I found this spreadsheet and think it would be a good resource for those just starting out. I have been feeding PMR for the last 3 1/2 years to my ferrets and have been feeding it to the dogs off and on for the last 2 years. Now I just eyeball what I am feeding but it would have been great to have it when I first started feeding PMR. I was a total nut about how much to feed, what to feed, and when to feed it! Now I am much more relaxed .. having fed it for 3 1/2 years with no health issues with any of my animals, I am pretty confident I am doing something right 

You do have to have excel in order to open it. I got it from PERSONAL RAW FEEDING GUIDE (New and Improved) - Raw Food Diet Forum
I downloaded it to my computer so that I could put in exact weight, how active, etc to make it specific to my dogs.


References
SOURCE: Nutrient profile adapted from, National Research Council of the National Academies (2006).
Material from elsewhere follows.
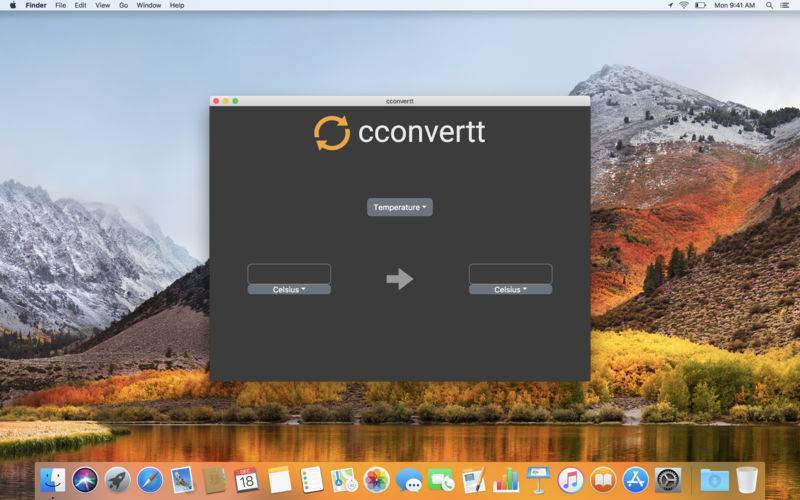
Task: Open the Temperature category dropdown
Action: [x=400, y=208]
Nutrient Requirements of Dogs and Cats, Table 15-4, page 359, Washington, D.C.: The National Academies Press. (The National Academies Press)


----------



## CT Girl (Nov 17, 2010)

This is an excellent resource. Thank you! As you point out especially good for when you are starting out and also good to check that you are filling all requirements.


----------



## CharismaticMillie (Jun 16, 2010)

Yes I have found this spreadsheet very helpful too! I included it on a raw feeding sticky.


----------